L’arme constitutionnelle

La presse s’est abondamment fait l’écho de la décision de Manuel Valls de faire appel à l’article 49 de la constitution dans son alinéa trois, qui permet l’adoption sans vote d’un projet de loi, en l’occurrence la loi Macron, à moins qu’une motion de censure ne soit votée contre le gouvernement. C’est la métaphore guerrière qui a eu les faveurs des commentateurs, puisque les uns ont dit que Valls avait « dégainé » son 49.3 tandis que les autres soulignaient qu’il s’agissait d’un fusil à un coup, puisqu’il ne peut être utilisé qu’une fois par session parlementaire depuis la réforme constitutionnelle de 2009.

 

Donc le gouvernement a dégainé son fusil, de peur de ne pas recueillir suffisamment de voix de députés dans sa propre majorité pour soutenir un texte très controversé, malgré l’appoint de certains centristes et UMP. Comment en est-on arrivé là ? Pour les députés socialistes « orthodoxes », ce sont les frondeurs qui en sont responsables. En désaccord avec la ligne libérale qui semble prévaloir au gouvernement, ils sont passés de l’abstention au vote contre pour se faire entendre. Iront-ils jusqu’à voter la censure contre le gouvernement ? C’est peu probable, car cela ouvrirait une crise institutionnelle ne pouvant théoriquement se résoudre que par une dissolution de l’Assemblée nationale et des élections législatives à coup sûr désastreuses pour leur parti, et pour eux-mêmes par contrecoup. Du point de vue des frondeurs, c’est Manuel Valls qui sème la zizanie en conduisant une politique insuffisamment à gauche, lui dont les idées n’avaient recueilli l’adhésion que de 5 % des militants socialistes lors des primaires de 2011. Des primaires remportées par François Hollande sur le thème de la lutte contre la finance.

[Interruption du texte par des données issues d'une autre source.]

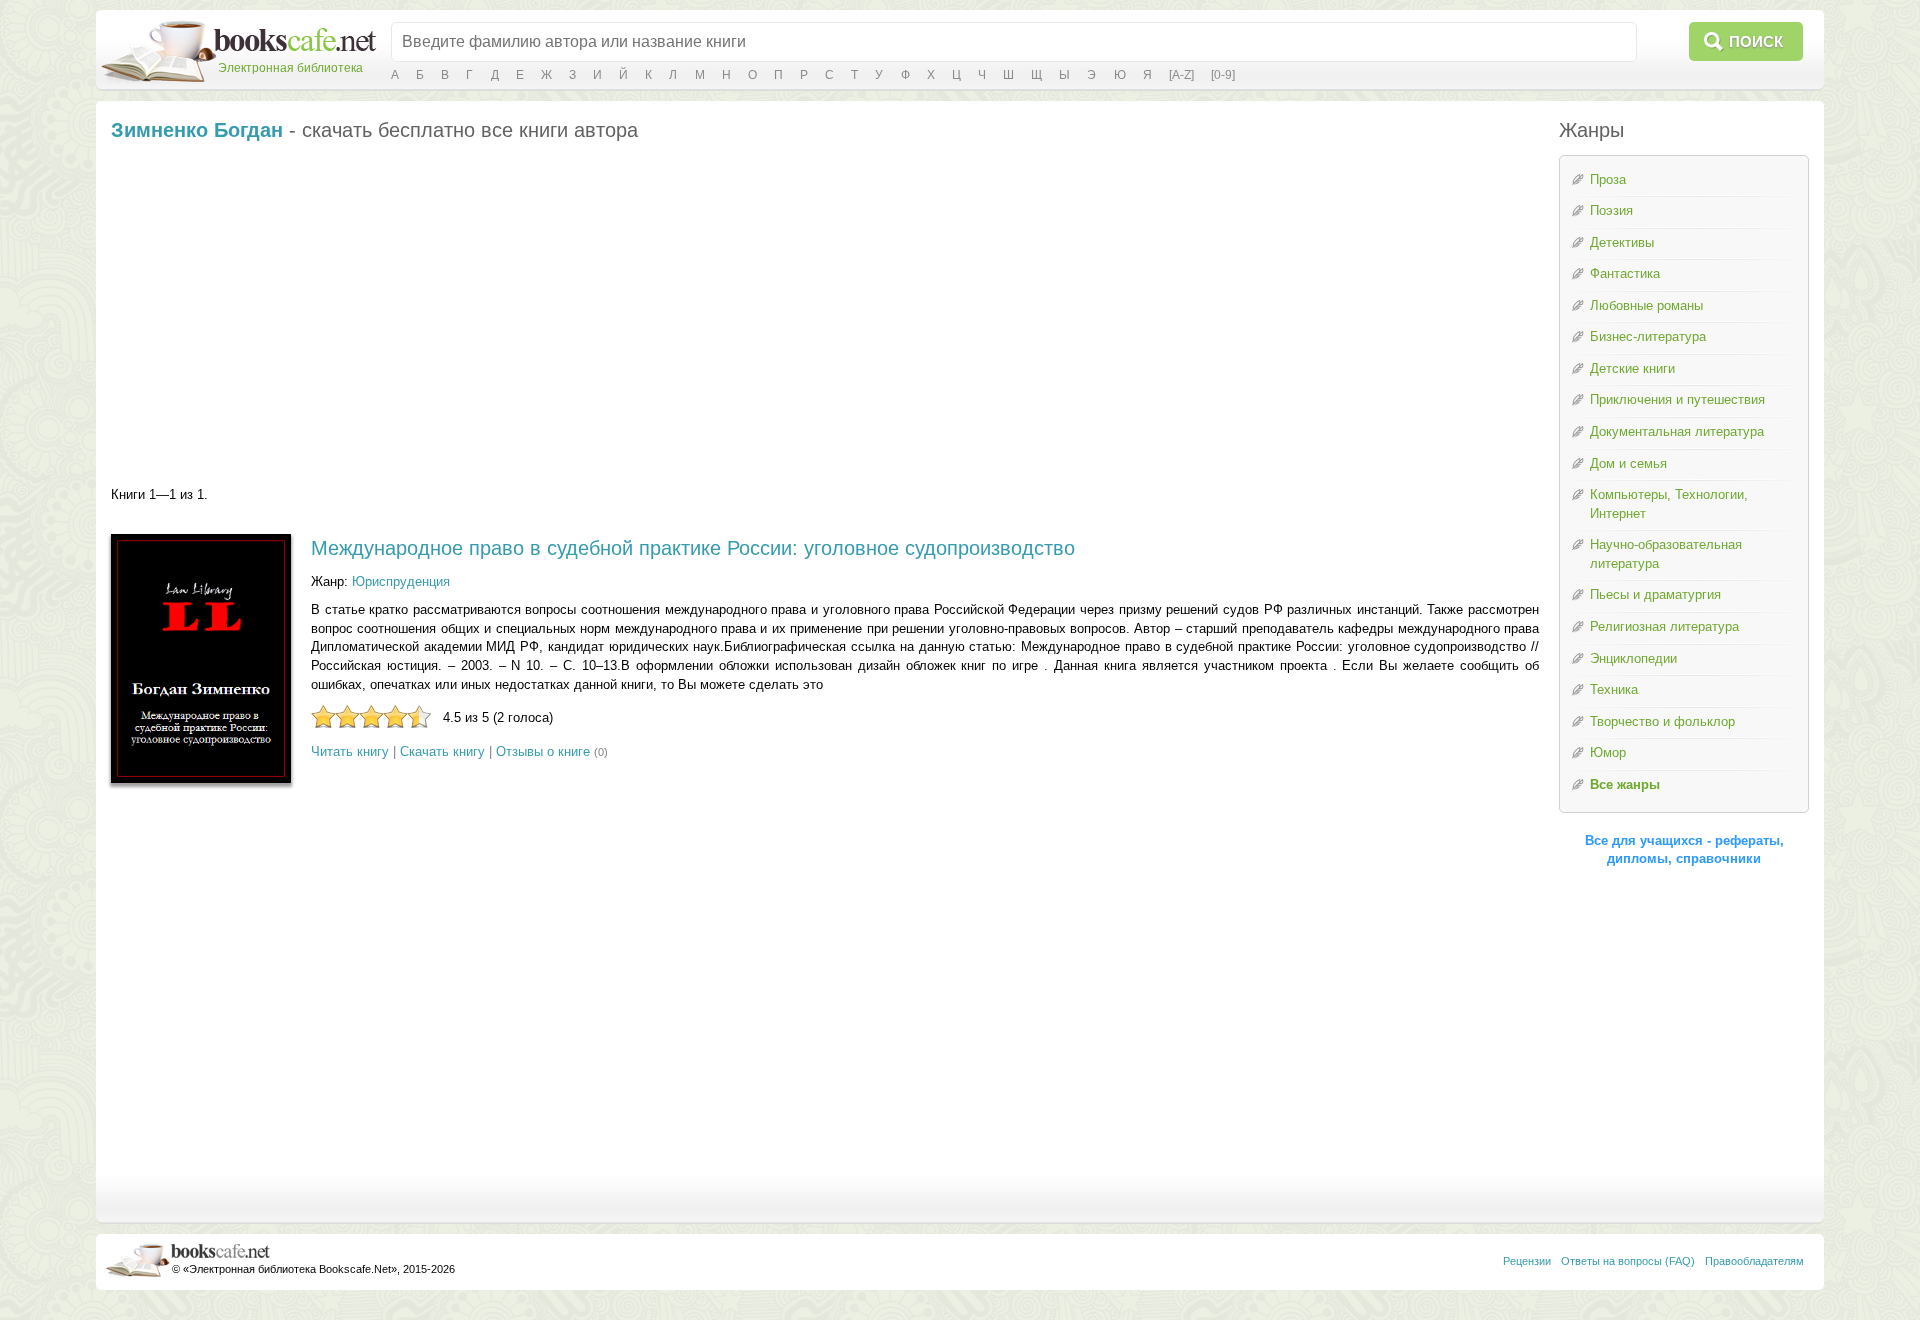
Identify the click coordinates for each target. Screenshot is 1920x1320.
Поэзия (1611, 210)
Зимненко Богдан (197, 130)
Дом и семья (1628, 463)
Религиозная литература (1664, 626)
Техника (1614, 689)
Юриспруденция (401, 581)
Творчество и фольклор (1662, 721)
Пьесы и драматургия (1655, 594)
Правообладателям (1754, 1261)
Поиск (1756, 41)
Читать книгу (350, 751)
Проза (1608, 179)
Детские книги (1632, 368)
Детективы (1622, 242)
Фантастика (1625, 273)
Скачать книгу (442, 751)
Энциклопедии (1633, 658)
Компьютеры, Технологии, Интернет (1669, 504)
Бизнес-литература (1648, 336)
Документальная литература (1677, 431)
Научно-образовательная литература (1666, 554)
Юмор (1608, 752)
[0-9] (1223, 75)
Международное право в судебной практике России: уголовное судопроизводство (693, 548)
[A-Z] (1181, 75)
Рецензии (1527, 1261)
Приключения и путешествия (1677, 399)
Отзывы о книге (543, 751)
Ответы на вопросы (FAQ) (1628, 1261)
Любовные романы (1646, 305)
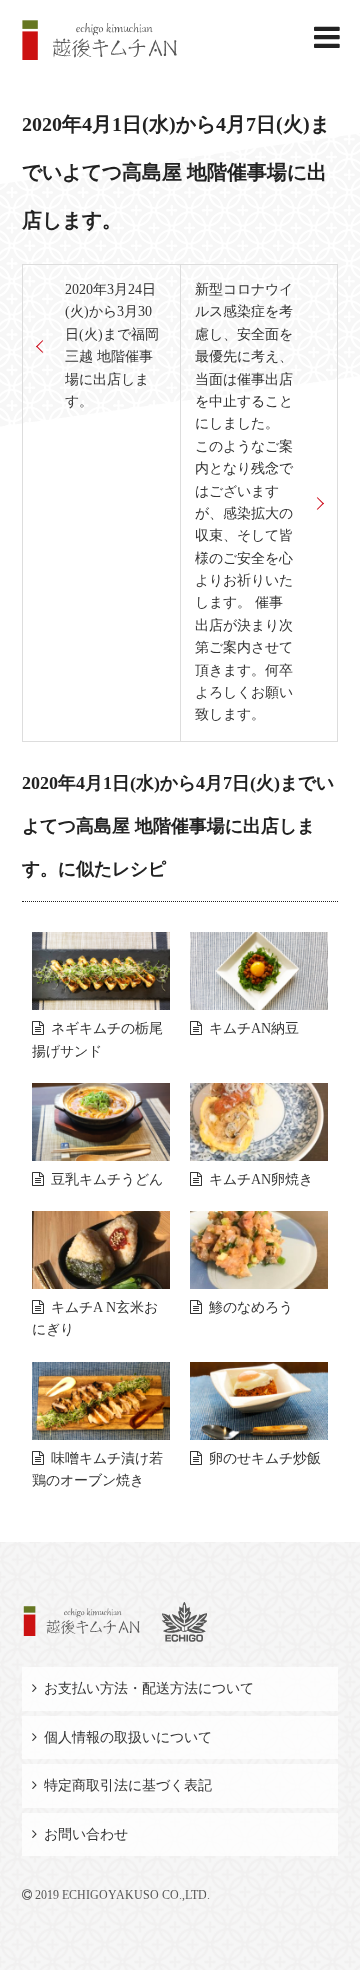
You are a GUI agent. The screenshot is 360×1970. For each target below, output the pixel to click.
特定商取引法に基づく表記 (128, 1785)
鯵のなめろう (251, 1307)
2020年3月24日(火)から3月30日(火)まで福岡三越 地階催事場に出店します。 (112, 345)
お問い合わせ (86, 1834)
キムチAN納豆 (254, 1028)
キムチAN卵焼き (261, 1179)
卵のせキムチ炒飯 (265, 1458)
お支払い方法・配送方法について (149, 1688)
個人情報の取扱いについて (128, 1737)
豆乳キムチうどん (107, 1179)
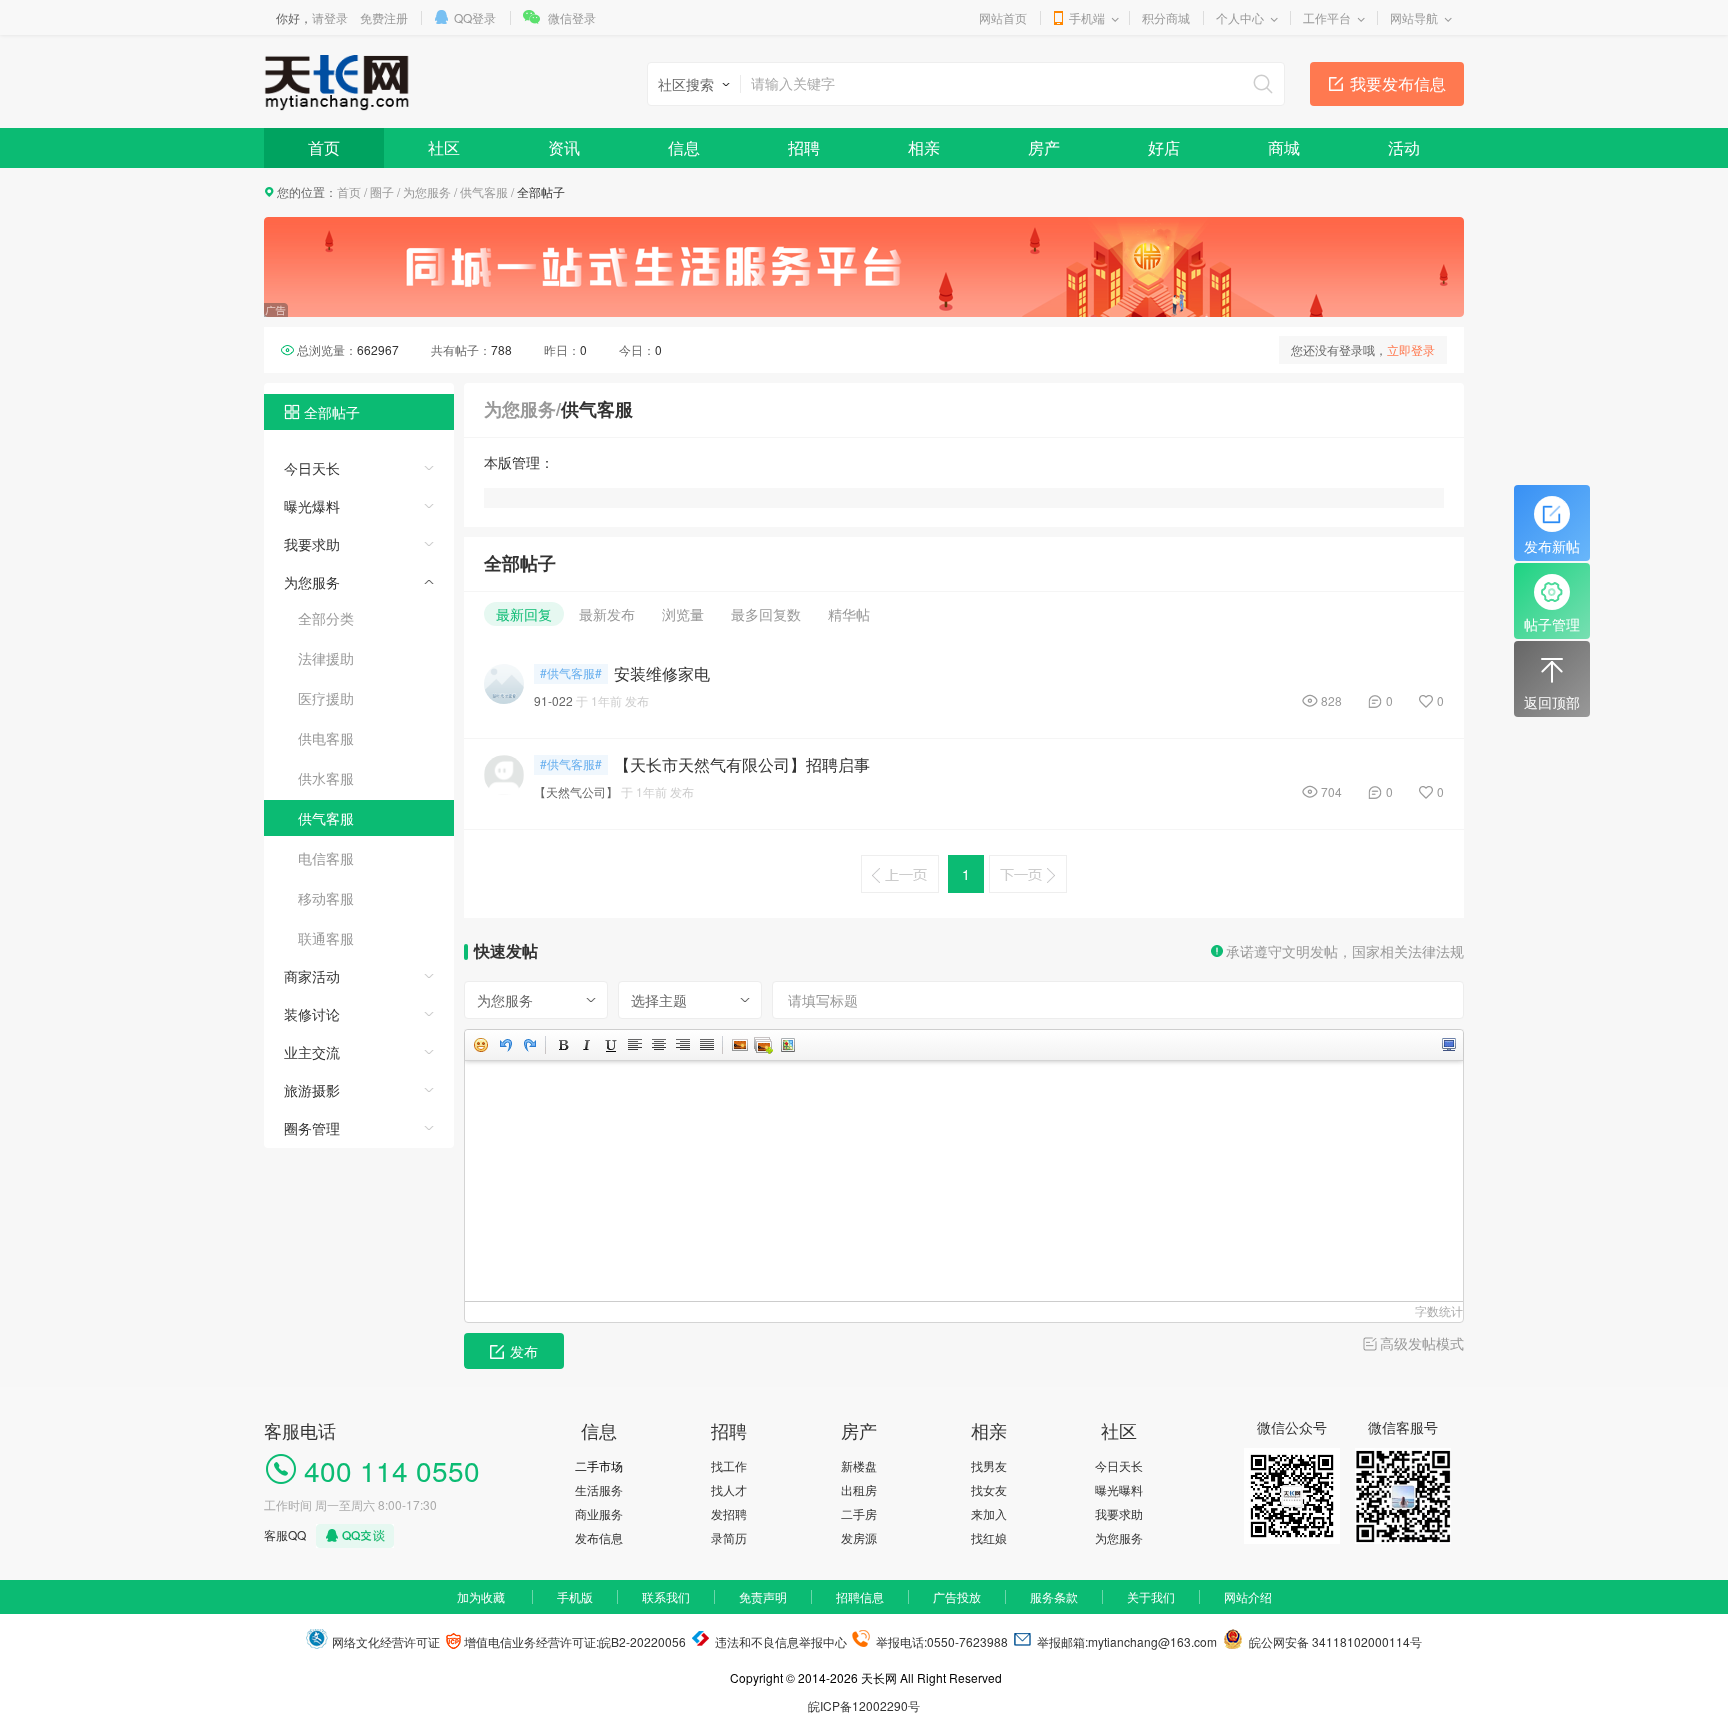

En utilisant l’arme constitutionnelle, Manuel Valls achète un sursis, mais donne l’impression de devoir écraser une mouche à l’aide d’un marteau-pilon. De plus, cela ne donne pas une image exemplaire de démocratie quand on en est réduit à imposer une loi qui a été débattue très longuement. À ce compte-là, il aurait été plus économique de procéder par ordonnances, un procédé décrié, mais qui a permis en 1945 de créer la Sécurité sociale que le monde entier nous a longtemps envié. Il reste encore plusieurs mois avant que le congrès du parti socialiste début juin à Poitiers permette une éventuelle clarification idéologique.